E il Sas dla Crusc stava a
guardare. Fame e pestilenze, nei cimiteri fioriti, stretti attorno alle pievi
come pulcini alle chiocce, quante croci più piccole: bambini portati via a grappoli
dai masi, insieme, da mali di cui oggi sorridiamo. Quante veglie di madri su
figli febbricitanti, fino all’alba; quante interminabili attese di figli
partiti soldati.
Quanto di dolore hai visto, dal
tuo trono? Sono forse incrostazioni di dolore quelle righe orizzontali
inscritte nella tua mole? Dolore e preghiere e speranza assorbiti, e mai
dimenticati.
Ma nello splendore sfolgorante di
questo tramonto la tua massa di materia dura pare trasfigurata. Il sole che
cade ti rende rosso e splendente, come se alla fine del giorno tu emanassi,
restituissi luce. Ti sto a guardare attonita, la portiera dell’auto ancora
aperta, il cofano caldo della corsa da Milano. Come avevo potuto dimenticarti,
Sas dla Crusc. E che cosa vuoi dire stasera, alla donna che tanto ti ha
interrogato da giovane, e che ormai è quasi vecchia?

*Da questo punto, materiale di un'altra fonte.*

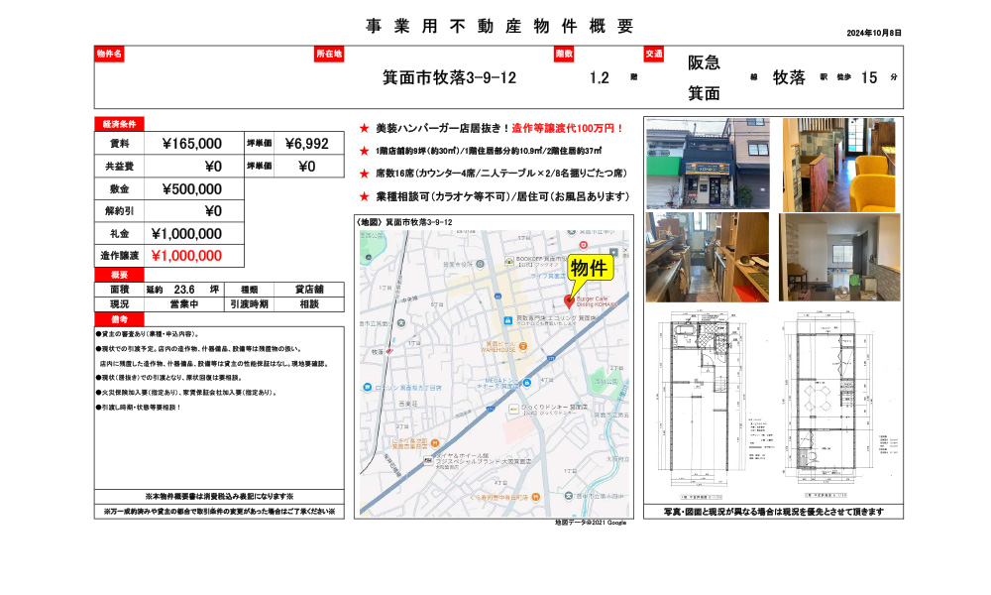Click the MEGAドン・キホーテ store icon on the map
The width and height of the screenshot is (991, 595).
[527, 381]
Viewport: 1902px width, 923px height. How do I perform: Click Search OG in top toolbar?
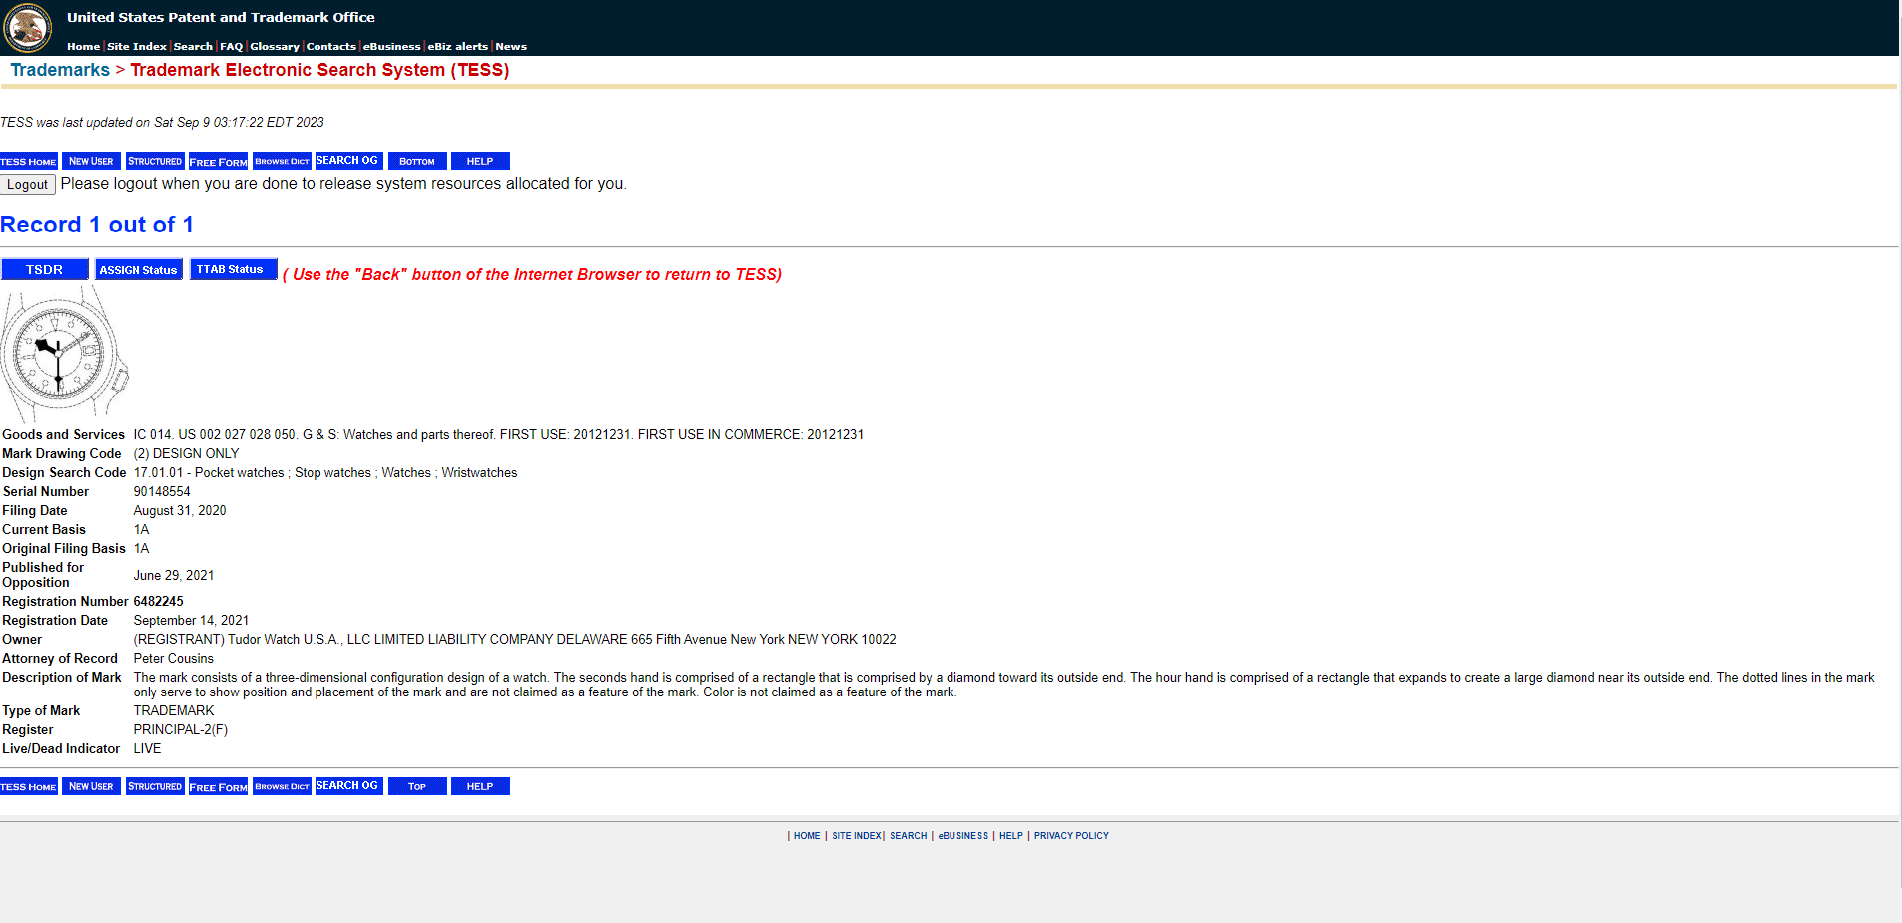(348, 161)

Sono certa che mi stai dicendo
qualcosa, ma non capisco bene. Deve avere a che fare con tanto dolore visto,
ascoltato, tramutato in roccia.
Non intendo bene. Ma starò zitta,
in ascolto, a guardarti, in queste sere. Starò in contemplazione. Avverto
addosso, da te, l’eco e quasi la promessa di una parola su di me, buona.